Nun stand Nasim in einer Reihe von Gästen, die Sultan Bijan zu seinem Fest eingeladen hatte. Die meisten standen weit über Nasim, doch das störte ihn nicht. Er war ein enger Freund des Sultans geworden und stand ihn, wenn es dieser so wollte, mit Rat und Tat zur Seite. Hier, in der Hauptstadt, hatte er endlich wieder ein Zuhause gefunden.

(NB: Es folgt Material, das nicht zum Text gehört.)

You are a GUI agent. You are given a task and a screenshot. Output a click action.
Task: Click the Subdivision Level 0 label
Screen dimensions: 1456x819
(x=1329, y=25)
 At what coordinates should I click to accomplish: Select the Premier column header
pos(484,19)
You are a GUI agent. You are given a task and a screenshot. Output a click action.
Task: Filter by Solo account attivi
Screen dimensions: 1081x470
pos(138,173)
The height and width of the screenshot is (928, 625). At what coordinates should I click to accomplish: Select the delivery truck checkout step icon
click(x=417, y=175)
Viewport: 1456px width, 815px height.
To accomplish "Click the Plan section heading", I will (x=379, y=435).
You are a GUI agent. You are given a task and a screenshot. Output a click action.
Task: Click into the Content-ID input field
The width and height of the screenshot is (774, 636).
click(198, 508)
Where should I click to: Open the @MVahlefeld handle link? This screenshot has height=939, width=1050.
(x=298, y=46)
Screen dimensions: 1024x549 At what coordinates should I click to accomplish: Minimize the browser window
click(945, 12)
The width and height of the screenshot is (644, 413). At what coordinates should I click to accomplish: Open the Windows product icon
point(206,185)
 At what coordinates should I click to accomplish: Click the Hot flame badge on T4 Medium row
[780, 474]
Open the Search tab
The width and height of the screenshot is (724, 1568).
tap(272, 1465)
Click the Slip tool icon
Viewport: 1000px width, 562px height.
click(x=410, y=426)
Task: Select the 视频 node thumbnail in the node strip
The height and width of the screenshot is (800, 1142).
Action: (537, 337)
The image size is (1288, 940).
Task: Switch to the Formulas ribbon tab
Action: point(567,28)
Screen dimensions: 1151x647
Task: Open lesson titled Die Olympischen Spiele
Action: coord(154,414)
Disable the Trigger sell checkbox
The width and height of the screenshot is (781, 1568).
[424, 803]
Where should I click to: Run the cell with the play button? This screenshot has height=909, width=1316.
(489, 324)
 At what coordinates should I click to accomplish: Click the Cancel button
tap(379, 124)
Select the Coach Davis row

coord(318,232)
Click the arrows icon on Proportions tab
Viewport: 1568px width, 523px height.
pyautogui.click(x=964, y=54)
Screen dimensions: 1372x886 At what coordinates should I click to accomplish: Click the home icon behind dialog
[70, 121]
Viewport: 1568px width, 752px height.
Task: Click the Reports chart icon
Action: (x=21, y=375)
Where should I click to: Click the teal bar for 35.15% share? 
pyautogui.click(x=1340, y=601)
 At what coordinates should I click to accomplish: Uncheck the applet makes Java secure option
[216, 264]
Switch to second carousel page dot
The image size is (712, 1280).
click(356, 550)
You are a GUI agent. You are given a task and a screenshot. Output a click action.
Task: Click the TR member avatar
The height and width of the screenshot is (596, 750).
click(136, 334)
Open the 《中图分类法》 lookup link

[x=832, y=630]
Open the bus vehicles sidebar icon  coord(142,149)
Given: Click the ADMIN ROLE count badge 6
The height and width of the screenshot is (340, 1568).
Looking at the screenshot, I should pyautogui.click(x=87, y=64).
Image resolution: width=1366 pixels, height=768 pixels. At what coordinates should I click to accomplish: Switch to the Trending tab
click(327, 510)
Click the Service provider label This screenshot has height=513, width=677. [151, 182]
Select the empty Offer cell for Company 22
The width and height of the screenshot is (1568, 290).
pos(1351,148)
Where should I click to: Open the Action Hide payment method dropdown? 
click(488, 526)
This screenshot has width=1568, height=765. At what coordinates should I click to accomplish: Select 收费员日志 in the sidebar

Als Nasim endlich an der Reihe war, in den großen Saal gelassen zu werden, rieb er sich unbewusst die Hände. Jedes Mal, wenn er diese Hallen betrat, musste er an sein früheres Leben denken.
„Grüße, Soroush“, begrüßte er die Wache, die er erkannte.
„Nasim“, sagte dieser und nickte Nasim zu, dann trat er beiseite und ließ ihn hinein.
Als er den Saal betrat, war er noch beeindruckter als er es sonst war, denn Bijan hatte augenscheinlich keine Kosten gescheut. Feuer brannten in großen Schalen, die ein Viereck in der Mitte des Saals abgrenzten. In diesem Bereich standen keine Tische oder Stühle, er war gänzlich leer. Nasim dachte sich, dass Bijan wieder Akrobaten und Tänzer eingeladen hatte, die die Gäste amüsieren sollten.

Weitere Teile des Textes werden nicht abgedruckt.